Conta-se que certa vez cientistas reuniram meia dúzia de macacos em uma jaula. No centro, deixaram uma escada e, acima da escada, um cacho de bananas. Cada vez que um macaco subia a escada, os cientistas lançavam um jato de água fria nos demais que ficavam no chão. Em dado momento, os macacos perceberam a relação entre subir a escada e o banho de água fria, quando, então, começaram a bater no símio que insistisse em tentar alcançar as bananas pela escada. A partir disso, os cientistas substituíram um macaco veterano na experiência por um macaco novato. O novato correu para a escada sem titubear, e os demais logo lhe aplicaram uma boa surra. Mais um primata novato foi colocado no lugar de outro veterano e o mesmo aconteceu: o novato tentou subir as escadas e apanhou dos demais. Chegou ao ponto em que todos os macacos veteranos foram substituídos por novatos, os quais, mesmo sem nunca terem tomado uma ducha de água fria, continuavam batendo no macaco que tentasse subir a escada. Conclusão: se fosse possível perguntar aos macacos novos por que eles batiam em quem tentava subir a escada, provavelmente eles responderiam: “não sei, mas aqui sempre foi assim”.

Essa experiência nos ensina que, como seres humanos dotados de racionalidade, devemos sempre refletir sobre o que fazemos, a fim de entender o sentido das nossas ações. O medo de ser contaminado pela praga chinesa do novo coronavírus, em parte provocado pelo terror midiático, parece ter tolhido nossa capacidade de pensar, de modo que aceitamos irrefletidamente as medidas que foram empurradas goela abaixo pelas autoridades públicas. Os nossos governantes dizem que todas as medidas adotadas estão baseadas em evidências científicas. Será mesmo?

Um dia desses fui em uma loja comprar um casaco. Escolhi uma peça e dirigi-me ao provador para experimentar, quando a atendente me impediu dizendo que estava proibido o uso do provador (na hora, senti-me na pele dos macacos novatos da experiência científica, mas por sorte a atendente era gentil e não me bateu).
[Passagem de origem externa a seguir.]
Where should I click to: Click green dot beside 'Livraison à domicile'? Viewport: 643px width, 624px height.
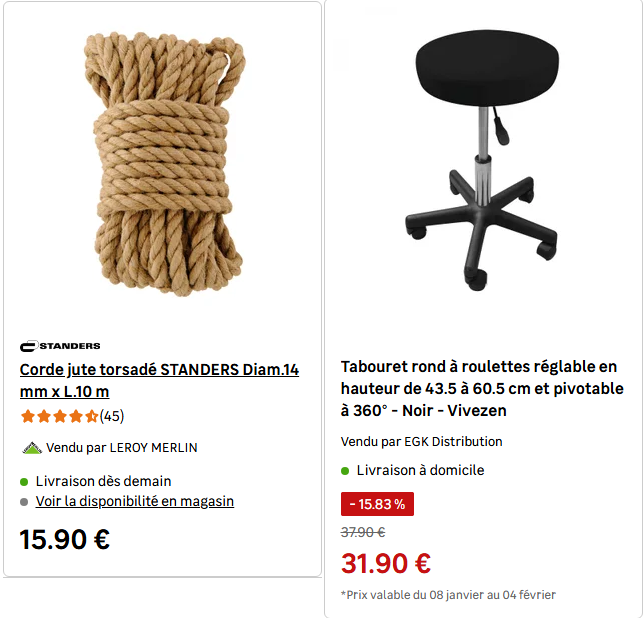click(x=345, y=471)
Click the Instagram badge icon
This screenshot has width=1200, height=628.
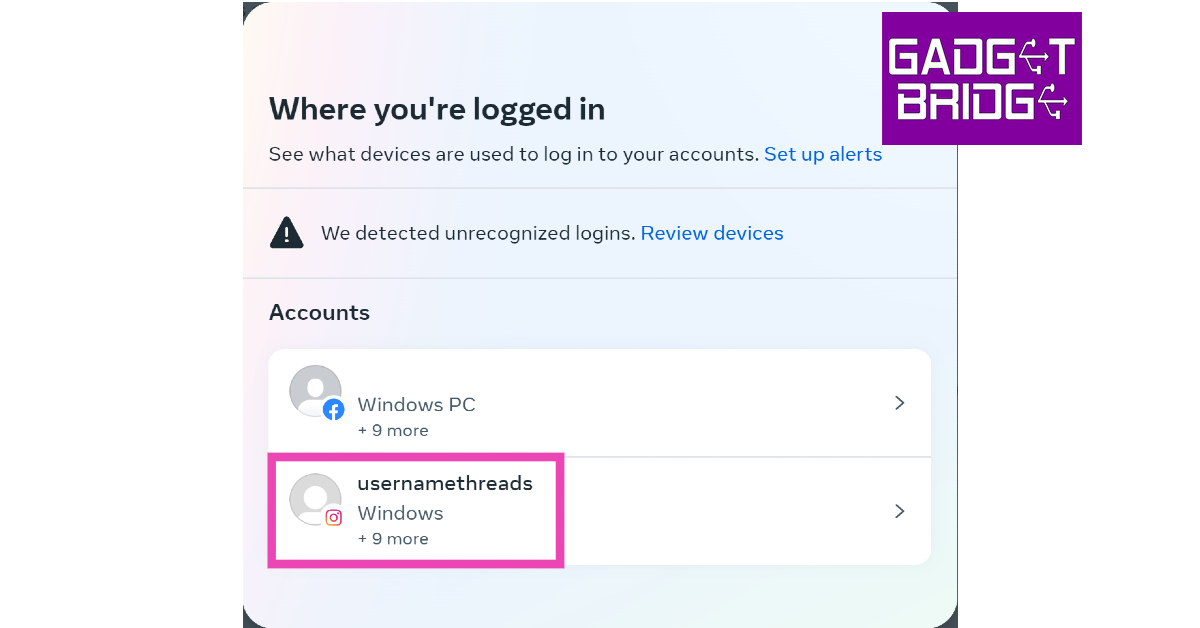coord(333,518)
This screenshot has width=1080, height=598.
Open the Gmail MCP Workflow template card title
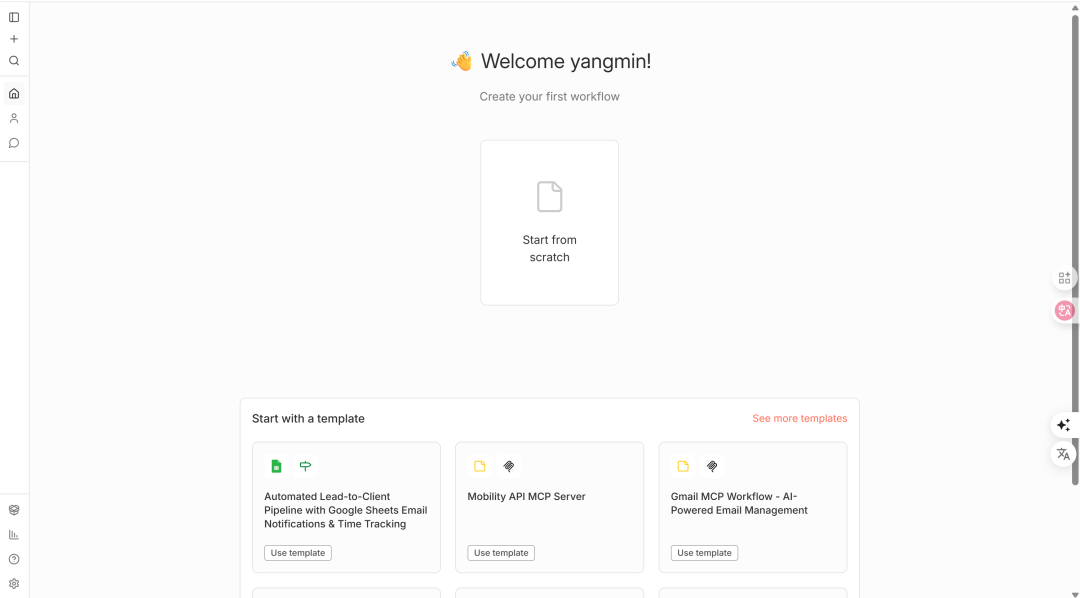(739, 503)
Eu teria que comprar o casaco e provar em casa e, se não servisse, poderia devolvê-lo. Eu perguntei para a moça: se o casaco fosse meu, poderia tirar e vestir novamente no interior da loja? Ela respondeu sim, claro. Então, fui até o caixa e comprei o casaco. O atendente do caixa me entregou a sacola com o casaco, e eu perguntei para ter certeza: agora, o casaco é meu? Sim! Aí tirei o casaco da sacola e vesti na frente do caixa. Como o casaco não serviu direito, tirei o casaco, coloquei-o sobre o balcão e pedi para experimentar outro tamanho.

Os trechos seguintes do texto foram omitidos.